◆ Dataset entries:
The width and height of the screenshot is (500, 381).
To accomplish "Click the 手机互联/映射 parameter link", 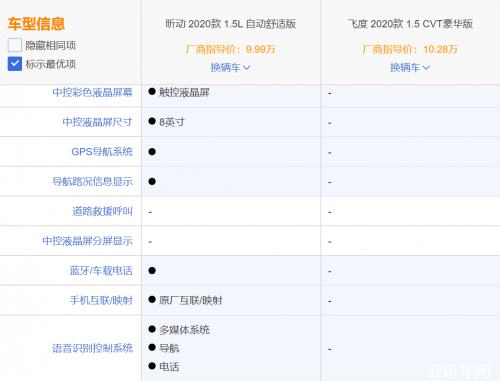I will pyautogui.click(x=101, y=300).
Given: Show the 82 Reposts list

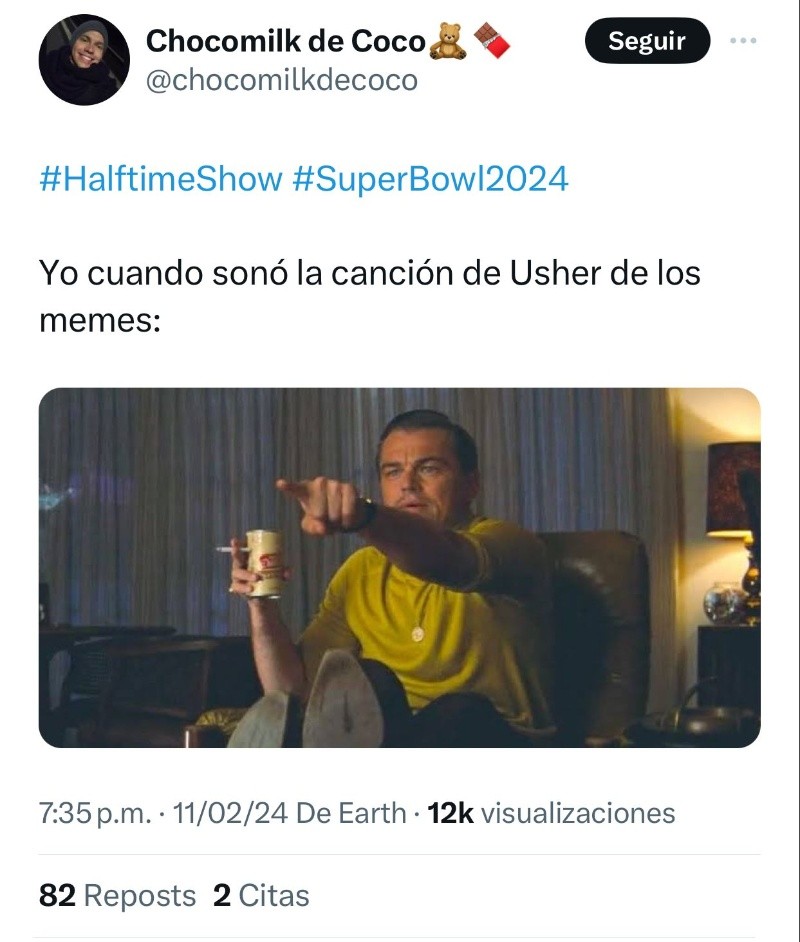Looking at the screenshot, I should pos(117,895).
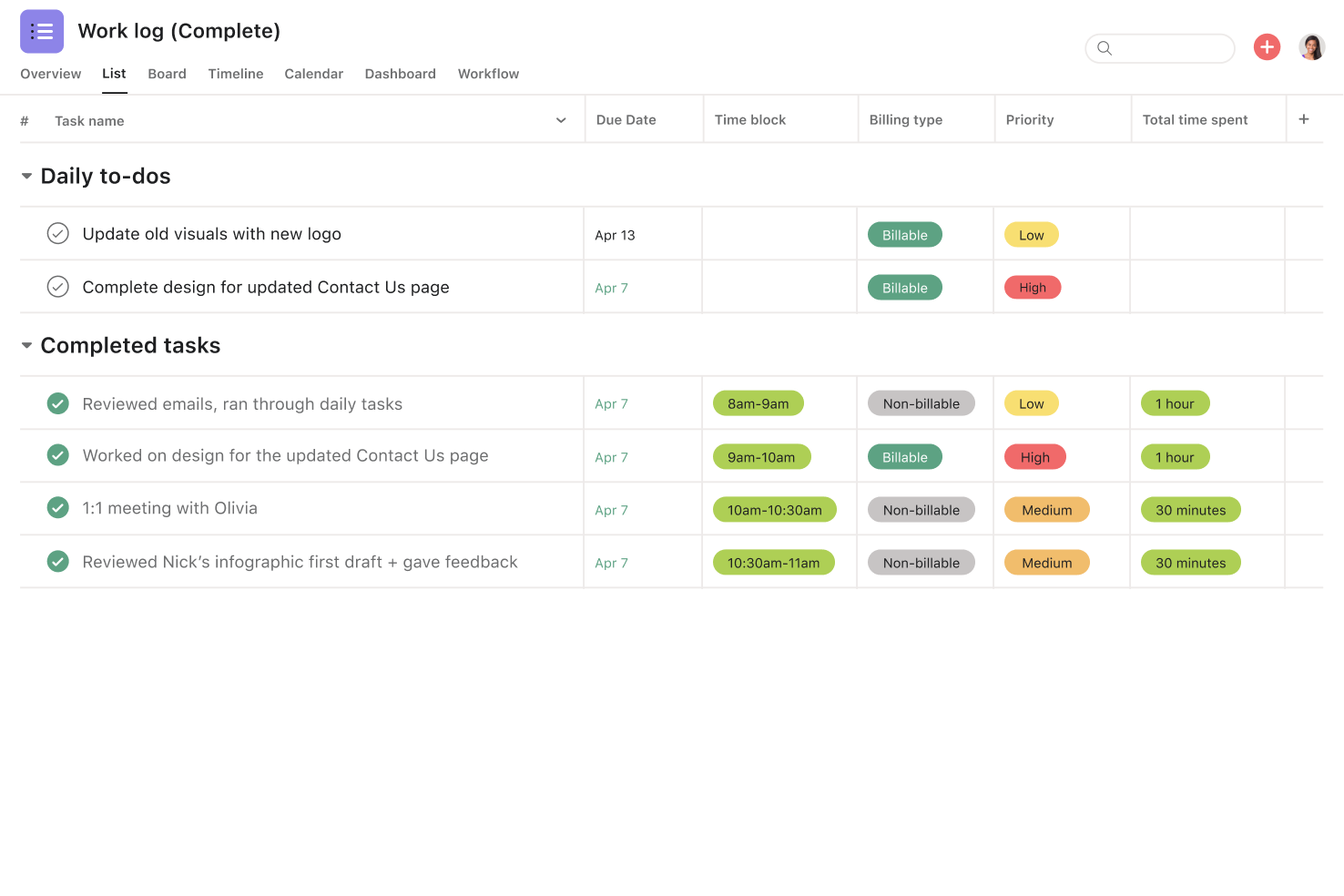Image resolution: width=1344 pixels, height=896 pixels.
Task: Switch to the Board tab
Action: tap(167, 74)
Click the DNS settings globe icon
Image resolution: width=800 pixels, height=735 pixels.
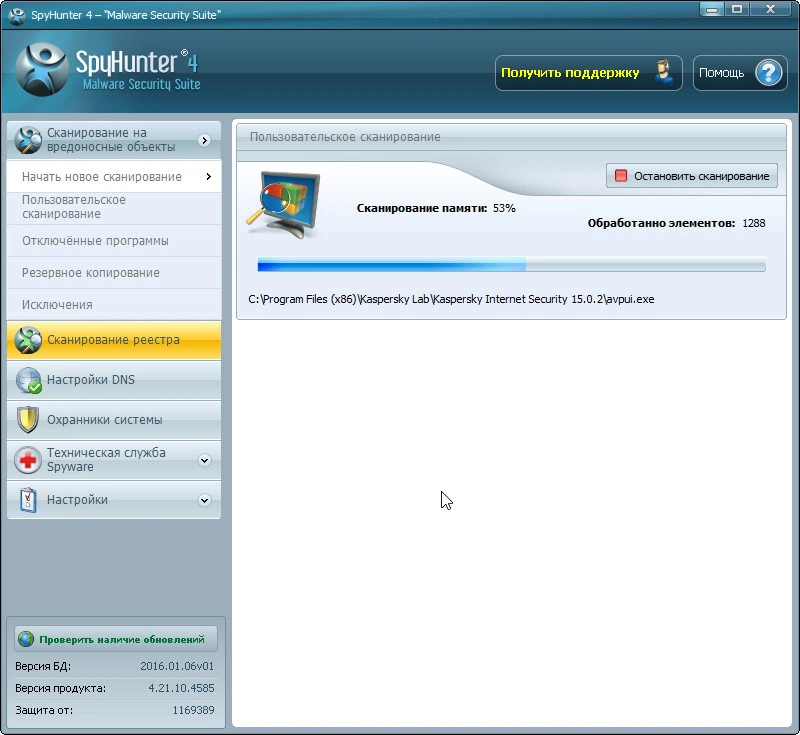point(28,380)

◆ WORK TASK: Only the lines from the one containing "Click the DNS settings globe icon" through the last line of the entries, both included, should be repeated exactly, and the pictures should be left out.

◆ TASK OUTPUT:
Click the DNS settings globe icon
Image resolution: width=800 pixels, height=735 pixels.
point(28,380)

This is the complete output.